Download: Cumulative Update 21 for Exchange Server 2013 (KB4099855)
Download: Exchange Server 2013 CU21 UM Language Packs
View: Description of Cumulative Update 21 for Exchange Server 2013
View: Blog post of the Exchange Team about CU21 for Exchange Server 2013

Update Rollup 22 for Exchange 2010 Service Pack 3 is now available. It contains 2 changes and 1 documented new fix and all previously released fixes and security updates for Exchange 2010 SP3. Note that mainstream support for Exchange 2010 has already ended.

• VC++ 2013 runtime library is now required.
• Added support for Windows Server 2016 domain controllers.
• KB4295751: EWS impersonation not working when accessing resource mailboxes in a different site in Exchange Server 2010 SP3

View: Description of Update Rollup 22 for Exchange Server 2010
Download: Update Rollup 22 For Exchange 2010 SP3 (KB4295699)
View: Blog post of the Exchange Team about Rollup 22 for Exchange Server 2010

Microsoft has released a blog post and a video in which it explains and shows off the design changes that will be coming to Office.com and Office 365.

One of the major visible changes is the new simplified Ribbon. Instead of having a large button or up to 3 smaller buttons on top of each other, the updated Ribbon contains only 1 line of command icons on each of the Ribbon tabs.

Preview of the new single line command bar in Outlook. (captured from the video linked below)

This redesign allows for a cleaner interface with the commands which matter the most and with more vertical screen space left for the actual content that you are working on.

There will also be an option to expand the Ribbon to return the “classic” three-line layout in case you don’t like the change, want to decide for yourself when you are ready to change or when you simply want to dedicate more screen space to the available commands.

Microsoft will start rolling out this new experience in Outlook for Desktop to a select amount of Insiders in July.

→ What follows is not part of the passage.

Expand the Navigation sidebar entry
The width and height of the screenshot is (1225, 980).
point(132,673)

View: Power and simplicity – updates to the Office 365 user experience
View: Updates to the Microsoft Office user experience (video)

A Security Update has been released for Outlook 2016. It resolves the vulnerability mentioned in CVE-2018-8244, which could allow remote code execution via a specially crafted Office file. This update also contains additional fixes for 12 non-security issues.

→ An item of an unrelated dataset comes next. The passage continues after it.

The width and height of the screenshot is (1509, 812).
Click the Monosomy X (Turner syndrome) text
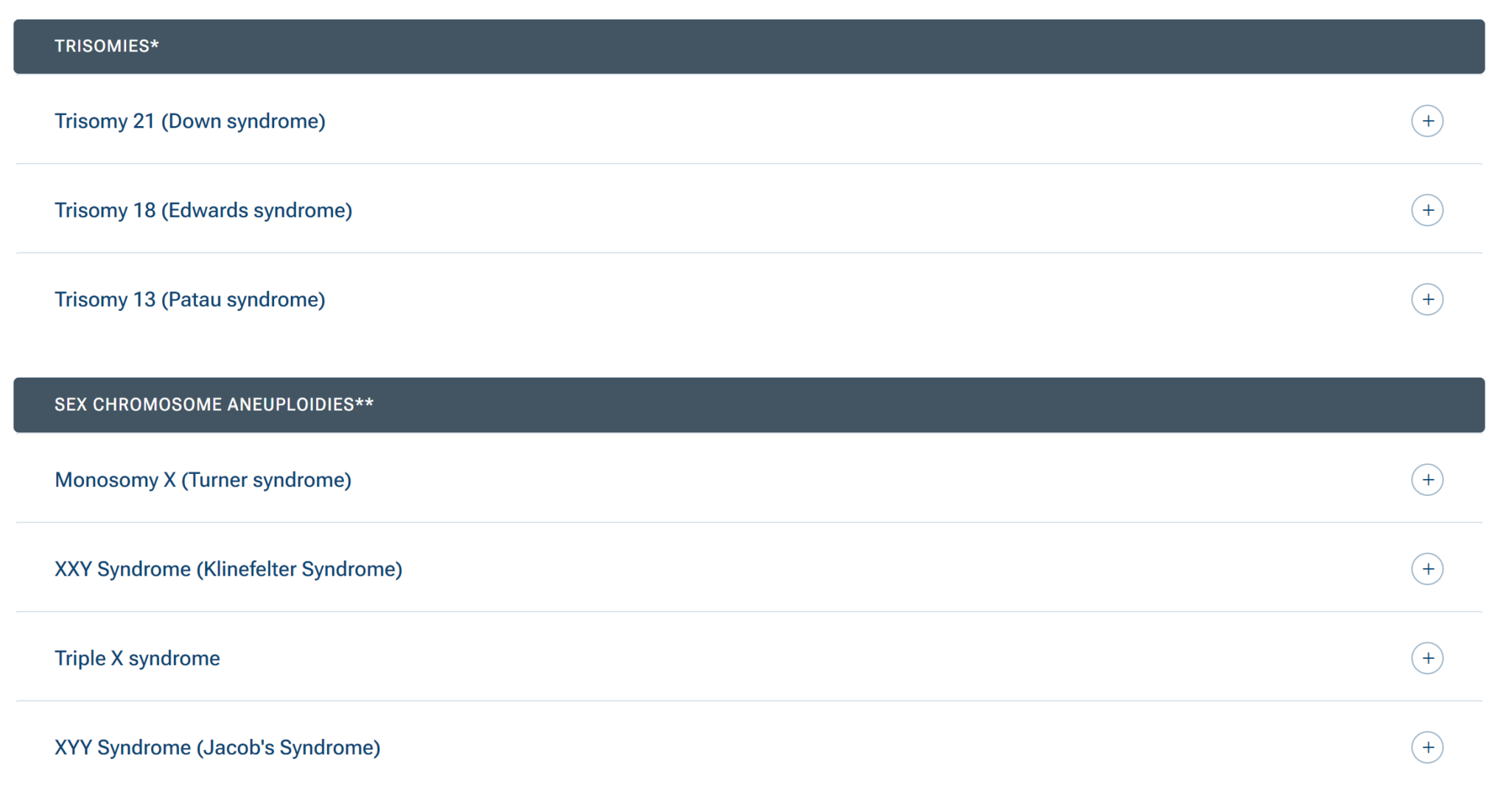pos(203,480)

Most notable fixes in this update;

• When you open and edit a document that is stored in a folder in Outlook 2016, the changes are not saved.
• After the primary email address of a user profile is changed, Outlook 2016 still shows the old SMTP address for the user profile.
• If the “PR_EMSMDB_CRED_USERNAME” property is not present in user profiles, some users may experience too many calls to the user principal name (UPN) lookup. To fix this issue, follow the instructions in KB4022165.
• Some cloud attachments that have certain file names are invisible in email messages.

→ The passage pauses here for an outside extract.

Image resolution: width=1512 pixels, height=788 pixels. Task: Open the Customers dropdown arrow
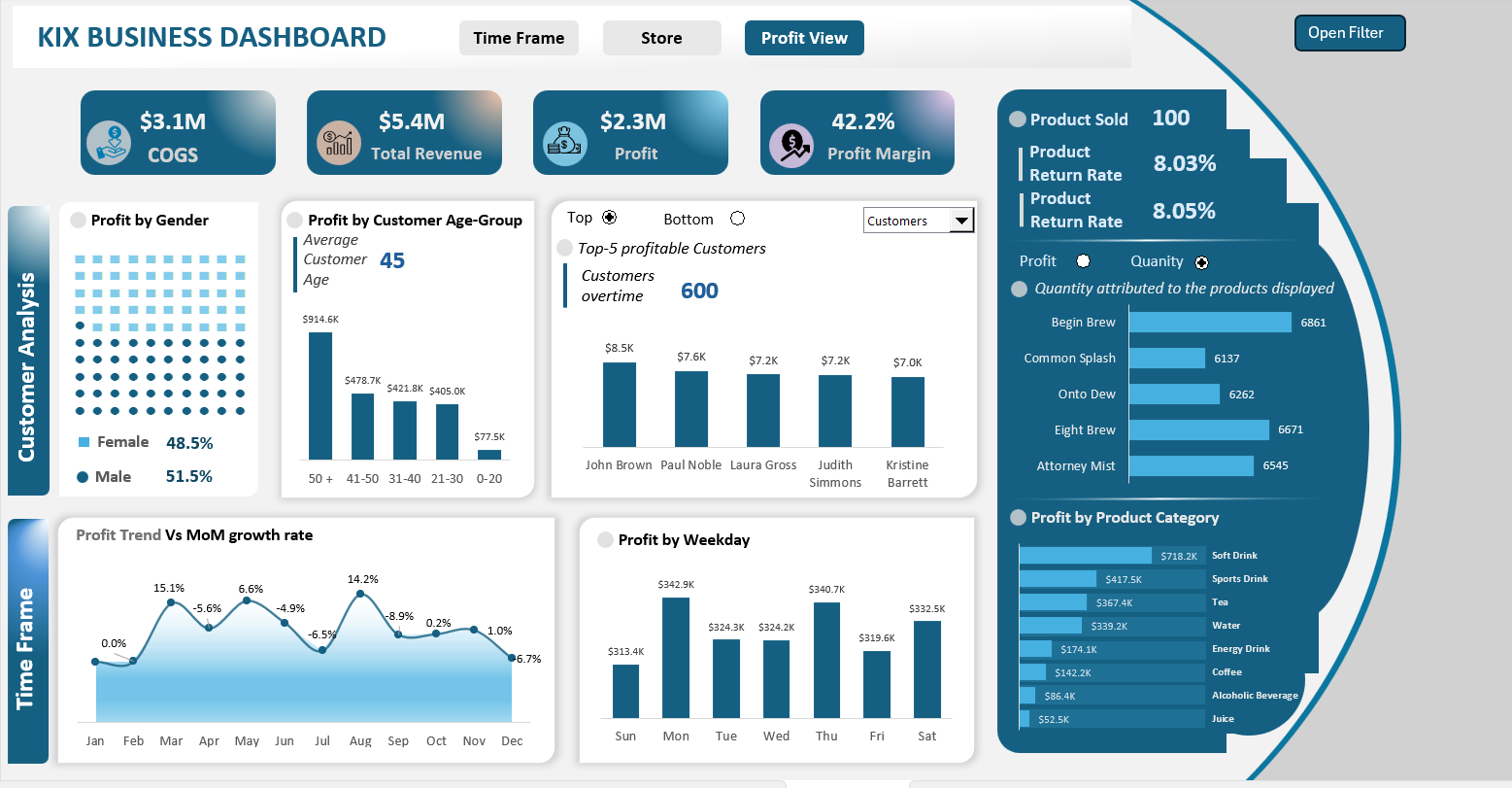pyautogui.click(x=961, y=221)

Office 365 subscribers also got the following new features;

• Hands free typing
  Use your voice to create emails by simply dictating. No need to type.
• View 3 time zones
  Need to schedule a meeting across time zones? Add multiple time zones to your calendar to easily see everyone’s availability and pick a time that works for all.
• Calendar sharing made easy
  Sharing your calendars is simpler and calendars shared from Outlook Desktop are now also available in Outlook Mobile. Learn more

View: Download information for KB4022160

Note: This update can be installed via Microsoft Update or the Update Now button when you are using Office 365 and updates Outlook to version 16.0.4705.1000 (msi-based installation) or version 1805 build 9330.2118 (Office 365 based installation) or version 1708 build 8431.2270 (Office 365 Semi-Annual release).